International cooperation must drive autonomous cars

Imagine a world where you can relax in your car, while it is driving by itself. Where elderly people can remain mobile and where your car will park itself when you tell it to. Imagine a world where we have drastically reduced the number of traffic accidents.

This world may not be that far away. While the motor industry’s 120-year history is an impressive succession of innovation, we are standing before what could be the biggest quantum leap forward in automotive technology in history.  

Over the past months, barely a week has passed without automakers or technology companies announcing their plans to develop self-driving, or autonomous cars. The technology is developing fast, with these new cars being tried and tested from California to Singapore.
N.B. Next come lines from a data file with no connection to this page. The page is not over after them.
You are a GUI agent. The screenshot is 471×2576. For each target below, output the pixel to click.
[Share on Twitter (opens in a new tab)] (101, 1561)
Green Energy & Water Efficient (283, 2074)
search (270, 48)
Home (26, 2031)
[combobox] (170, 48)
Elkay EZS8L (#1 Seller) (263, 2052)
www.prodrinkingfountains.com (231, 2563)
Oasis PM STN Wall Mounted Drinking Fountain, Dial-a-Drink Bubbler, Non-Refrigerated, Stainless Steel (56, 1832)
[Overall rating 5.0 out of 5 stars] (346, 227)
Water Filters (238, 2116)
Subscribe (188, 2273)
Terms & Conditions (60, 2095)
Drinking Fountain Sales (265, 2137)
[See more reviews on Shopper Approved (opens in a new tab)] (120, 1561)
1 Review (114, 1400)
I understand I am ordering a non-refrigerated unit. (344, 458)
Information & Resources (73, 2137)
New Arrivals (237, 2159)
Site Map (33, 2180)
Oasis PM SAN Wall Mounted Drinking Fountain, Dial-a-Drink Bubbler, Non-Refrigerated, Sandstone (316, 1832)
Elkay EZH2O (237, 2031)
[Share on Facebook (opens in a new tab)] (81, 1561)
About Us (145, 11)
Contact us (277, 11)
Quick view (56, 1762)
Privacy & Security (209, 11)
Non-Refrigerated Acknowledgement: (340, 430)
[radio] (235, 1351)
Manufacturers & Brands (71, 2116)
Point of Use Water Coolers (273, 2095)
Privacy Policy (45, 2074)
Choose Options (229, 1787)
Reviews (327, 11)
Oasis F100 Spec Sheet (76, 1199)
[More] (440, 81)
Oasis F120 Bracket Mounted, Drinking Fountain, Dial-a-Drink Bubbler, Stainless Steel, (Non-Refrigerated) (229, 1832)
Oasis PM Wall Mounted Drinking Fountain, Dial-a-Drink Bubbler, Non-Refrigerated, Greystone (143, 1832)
Now, we must work together to create the legal and physical infrastructure to fully realize this technology. 

Autonomous cars have the potential to change the life of billions of people and fundamentally change how road transportation works.  They can create a safer, more efficient and environmentally friendly commuting experience.  This would also fundamentally change the global automotive industry, which employs some 50 million people and represents a turnover of almost $2 trillion.

Thousands of lives could also be saved. Traffic accidents kill 1.24 million people per year and injure, some 50 million people, often severely, and many of the world’s cities suffer from chronic traffic congestion and pollution. The new technologies can address many of these issues.